Doping effects of Ni–MgO on the structure and performance of carbon nanotube-supported Pt catalysts for preferential oxidation of CO in a H 2 stream

Abstract

The preferential oxidation of CO (CO-PROX) in a H 2-rich stream is performed on a series of supported Pt catalysts doped with Ni–MgO. The characterizations of the catalysts by means of in situ X-ray diffraction, high resolution transmission electron microscopy, and scanning transmission electron microscopy–energy dispersive spectroscopy reveal that the nanocomposites of Pt–Ni alloys that intimately adjoined Ni–MgO solid solution are present on the surfaces of carbon nanotube (CNT). However, the Pt–Ni alloying is hardly detected when the same compositions are supported on other carriers like active carbon, graphite, TiO 2, SiO 2 and Al 2O 3 followed by identical treatment.
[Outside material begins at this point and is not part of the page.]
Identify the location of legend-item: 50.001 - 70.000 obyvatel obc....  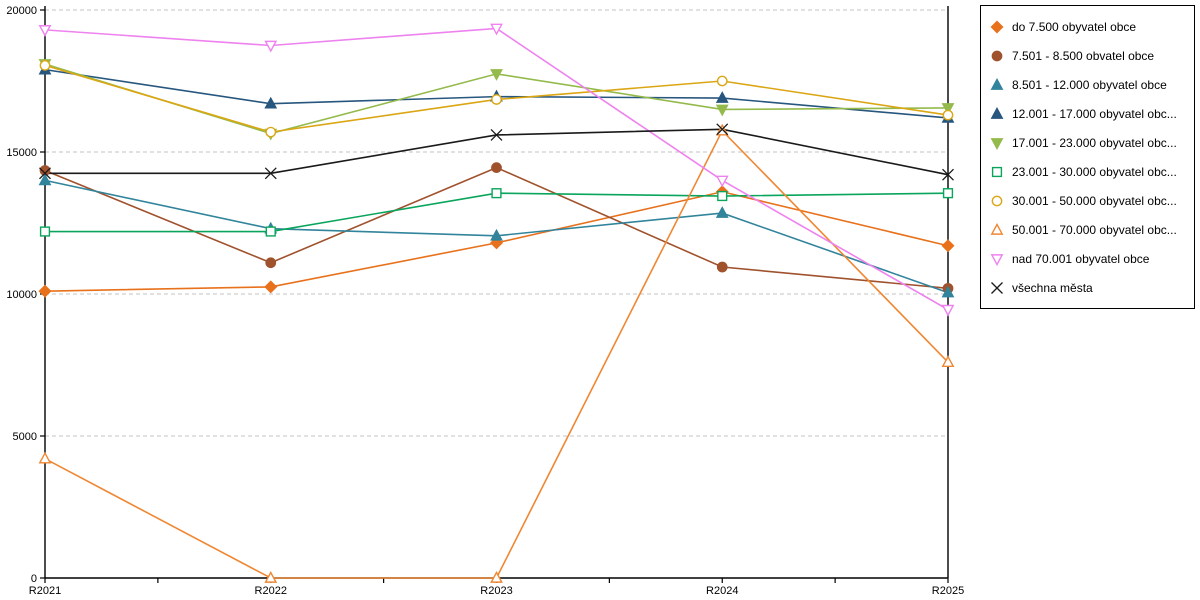
(1088, 230).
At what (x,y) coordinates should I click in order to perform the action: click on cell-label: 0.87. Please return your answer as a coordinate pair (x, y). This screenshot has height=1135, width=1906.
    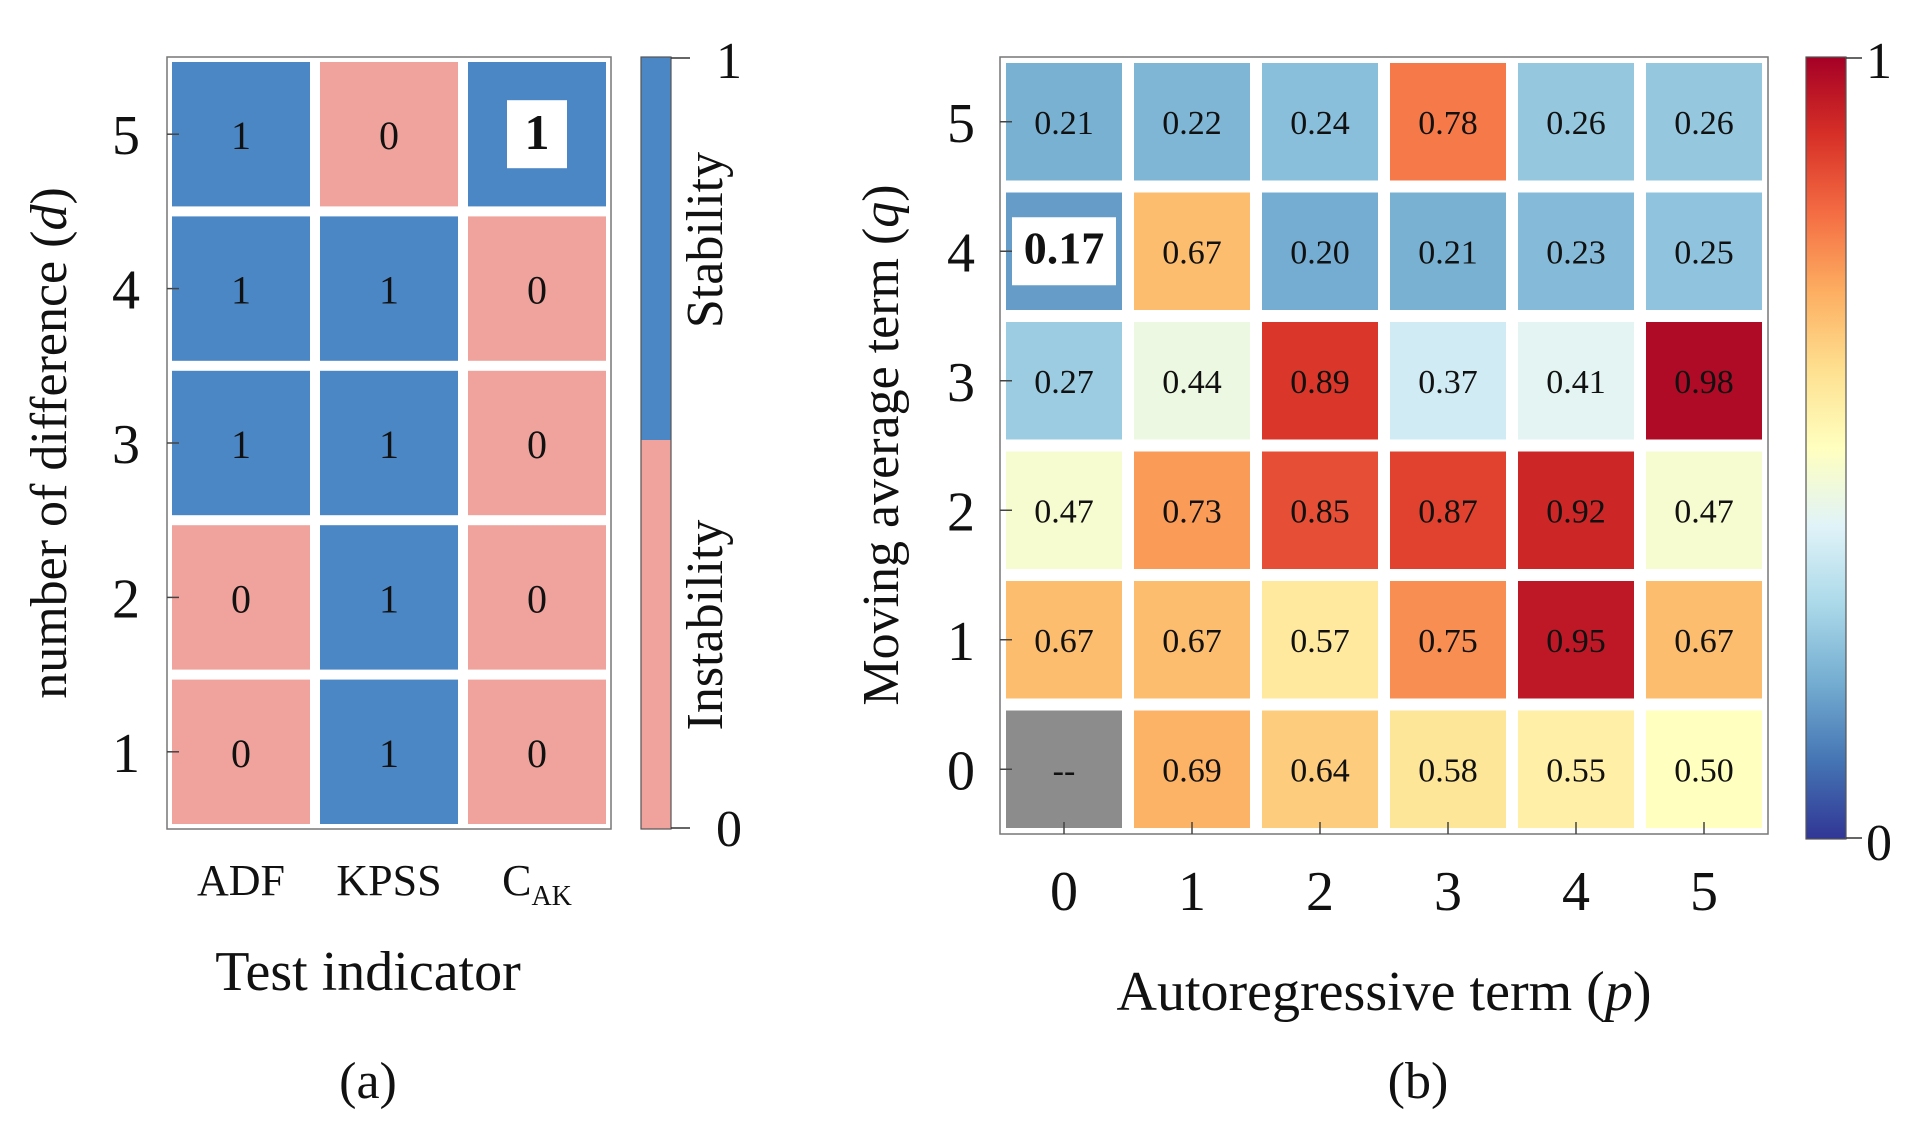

The CNT-supported Pt 0.3Ni 1.0Mg 2.4 (Pt 0.3Ni 1.0Mg 2.5/CNT, the data at subscript stand for the Pt/Ni/Mg atomic ratio) catalyst with overall metal loading of 15 wt% affords 100% CO conversion and 50% O 2 selectivity in H 2 at temperatures ranging from 333 to 453 K, whereas the CNT-supported Pt catalyst and the other carriers-supported Pt 0.3Ni 1.0Mg 2.4 ones perform very low or insufficient activities under the same reaction conditions. Further, the Pt 0.3Ni 1.0Mg 2.4/CNT catalyst with a mean Pt–Ni particle size about 7.3 nm shows negligible drop in CO-PROX performance at 373 K for longer than 40 h on the streams either with or without H 2O vapor and CO 2. The deactivation of the catalyst is largely due to the accumulation of H 2O/OH − species and carbonates, which can be removed by calcination and reduction to get the regeneration of the CO-PROX performance as a result. The high performance of the catalysts is ascribed to the interaction between Pt and Ni with the formation of Pt–Ni alloy which is strongly interacted with Ni–MgO solid solution.